Reported prevalence and comparison of diagnostic approaches for Candida africana: a systematic review with meta-analysis. 非洲念珠菌的报告患病率和诊断方法的比较：一项系统综述和荟萃分析。

Diagnostic and prognostic research

Pub Date : 2024-12-05 DOI: 10.1186/s41512-024-00180-6

Bwambale Jonani, Emmanuel Charles Kasule, Herman Roman Bwire, Gerald Mboowa

This systematic review and meta-analysis evaluated reported prevalence and diagnostic methods for identifying Candida africana, an opportunistic yeast associated with vaginal and oral candidiasis. A comprehensive literature search yielded 53 studies meeting the inclusion criteria, 2 of which were case studies. The pooled prevalence of C. africana among 20,571 participants was 0.9% (95% CI: 0.7-1.3%), with significant heterogeneity observed (I² = 79%, p < 0.01). Subgroup analyses revealed regional variations, with North America showing the highest prevalence (4.6%, 95% CI: 1.8-11.2%). The majority 84.52% of the C. africana have been isolated from vaginal samples, 8.37% from oral samples, 3.77% from urine, 2.09% from glans penis swabs, and 0.42% from rectal swabs, nasal swabs, and respiratory tract expectorations respectively. No C. africana has been isolated from nail samples. Hyphal wall protein 1 gene PCR was the most used diagnostic method for identifying C. africana. It has been used to identify 70% of the isolates.
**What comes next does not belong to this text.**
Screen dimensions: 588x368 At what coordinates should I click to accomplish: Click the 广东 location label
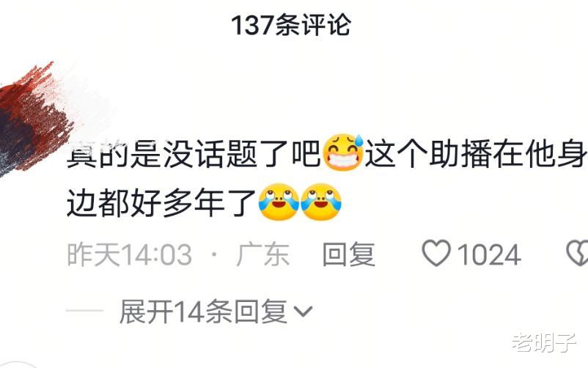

A comparison of methods revealed that the Vitek-2 system consistently failed to differentiate C. africana from Candida albicans, whereas MALDI-TOF misidentified several isolates compared with HWP1 PCR. Factors beyond diagnostic methodology may influence C. africana detection rates. We highlight the importance of adapting molecular methods for resource-limited settings or developing equally accurate but more accessible alternatives for the identification and differentiation of highly similar and cryptic Candida species such as C. africana.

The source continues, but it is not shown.